Threshold-Based Quantum Optimization

TL;DR

This paper introduces Th-QAOA, a threshold-based quantum optimization algorithm that generalizes Grover's search, improves parameter finding efficiency, and outperforms traditional GM-QAOA across multiple problems.

Contribution

It proposes GM-Th-QAOA, a novel threshold-based variation of QAOA, with efficient parameter tuning and superior approximation performance over existing methods.

Findings

Optimal parameters found with O(log p * log M) iterations.

Classical simulation feasible for up to 100 qubits.

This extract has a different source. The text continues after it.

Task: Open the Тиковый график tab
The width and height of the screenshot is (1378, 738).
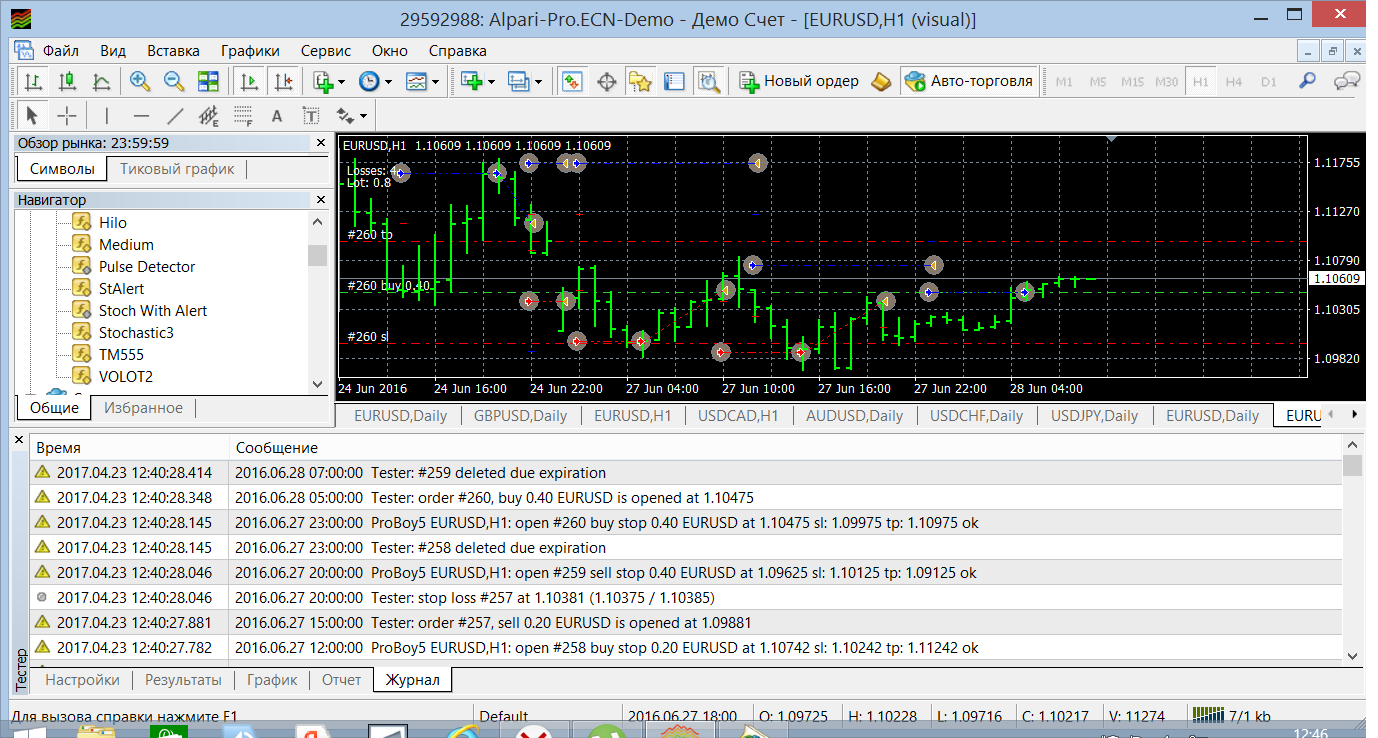Action: coord(177,169)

GM-Th-QAOA outperforms non-thresholded GM-QAOA in approximation ratios.

Abstract

We propose and study Th-QAOA (pronounced Threshold QAOA), a variation of the Quantum Alternating Operator Ansatz (QAOA) that replaces the standard phase separator operator, which encodes the objective function, with a threshold function that returns a value $1$ for solutions with an objective value above the threshold and a $0$ otherwise. We vary the threshold value to arrive at a quantum optimization algorithm. We focus on a combination with the Grover Mixer operator; the resulting GM-Th-QAOA can be viewed as a generalization of Grover's quantum search algorithm and its minimum/maximum finding cousin to approximate optimization. Our main findings include: (i) we provide intuitive arguments and show empirically that the optimum parameter values of GM-Th-QAOA (angles and threshold value) can be found with $O(\log(p) \times \log M)$ iterations of the classical outer loop, where $p$ is the number of QAOA rounds and $M$ is an upper bound on the solution value (often the number of vertices or edges in an input graph), thus eliminating the notorious outer-loop parameter finding issue of other QAOA algorithms; (ii) GM-Th-QAOA can be simulated classically with little effort up to 100 qubits through a set of tricks that cut down memory requirements; (iii) somewhat surprisingly, GM-Th-QAOA outperforms non-thresholded GM-QAOA in terms of approximation ratios achieved. This third result holds across a range of optimization problems (MaxCut, Max k-VertexCover, Max k-DensestSubgraph, MaxBisection) and various experimental design parameters, such as different input edge densities and constraint sizes.